Etat et collectivités

Projet de budget de Paris: hausse des impôts, poursuite de l’investissement

Bernard Gaudillère, adjoint PS aux Finances, a présenté jeudi 11 décembre le projet de budget de la Ville de Paris, d’un montant de 7,1 milliards d’euros, un projet qu’il a qualifié d' »à la fois ambitieux et prudent ».
Premier budget de la nouvelle mandature Delanoë, il majore de 9% les taux des quatre impôts directs locaux (taxe d’habitation, les deux taxes foncières et la taxe professionnelle). L’augmentation globale de la pression fiscale ne devant pas excéder 7,1%, selon M. Gaudillère.
Une taxe foncière départementale est également créée.
Après une stabilité des taux des impôts directs pendant la première mandature, ces hausses n’interviendront que dans les budgets 2009 et 2010.
Ce projet de budget devrait être adopté en début de semaine prochaine par le Conseil de Paris.

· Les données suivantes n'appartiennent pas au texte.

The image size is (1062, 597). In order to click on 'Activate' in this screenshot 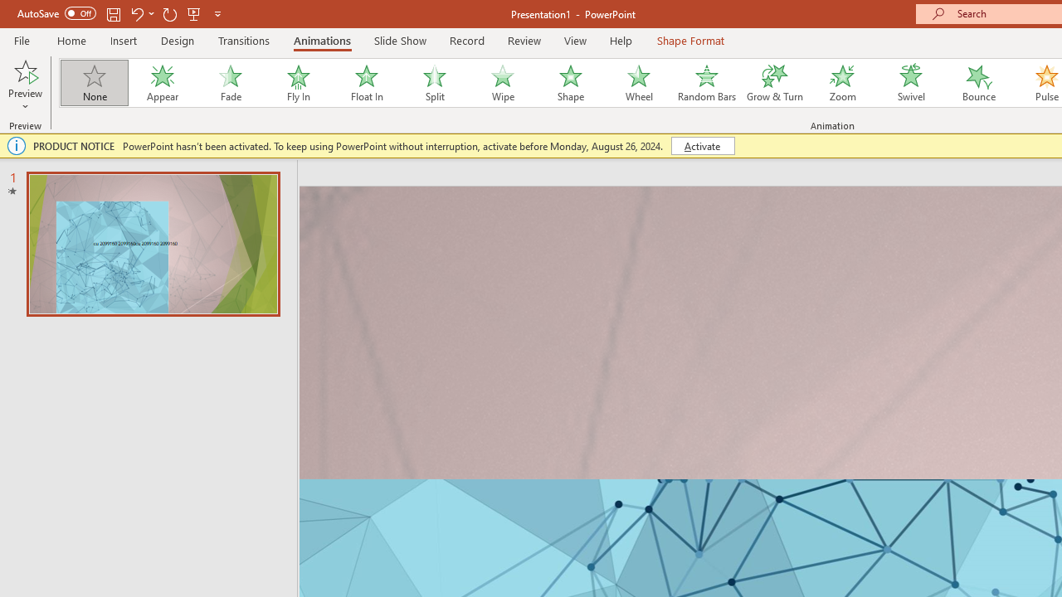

Il est marqué, selon la première adjointe Anne Hidalgo, par « la volonté de poursuivre l’investissement », notamment pour le logement (financement de 6.600 logements sociaux en 2009), les transports comme le prolongement du tramway jusqu’à la porte de la Chapelle, et de ne pas laisser filer les dépenses de fonctionnement. Celles ci augmentent de 2,3% au lieu de 4% les années précedentes. 1,6 milliard sera consacré à la solidarité.
Les dépenses de fonctionnement s’élèvent à 5,3 milliards d’euros (hors charges financières et charges exceptionnelles) et les dépenses d’investissement à 1,4 milliard.
La baisse des droits de mutation pour 2009 est évaluée par la mairie à 150 millions d’euros, de telle sorte que le produit attendu de la fiscalité immobilière devrait s’établir à 700 millions d’euros.
Cette année la mairie a décidé une « stabilité » du nombre d’emplois (48.156 agents de la Ville), en créant seulement 308.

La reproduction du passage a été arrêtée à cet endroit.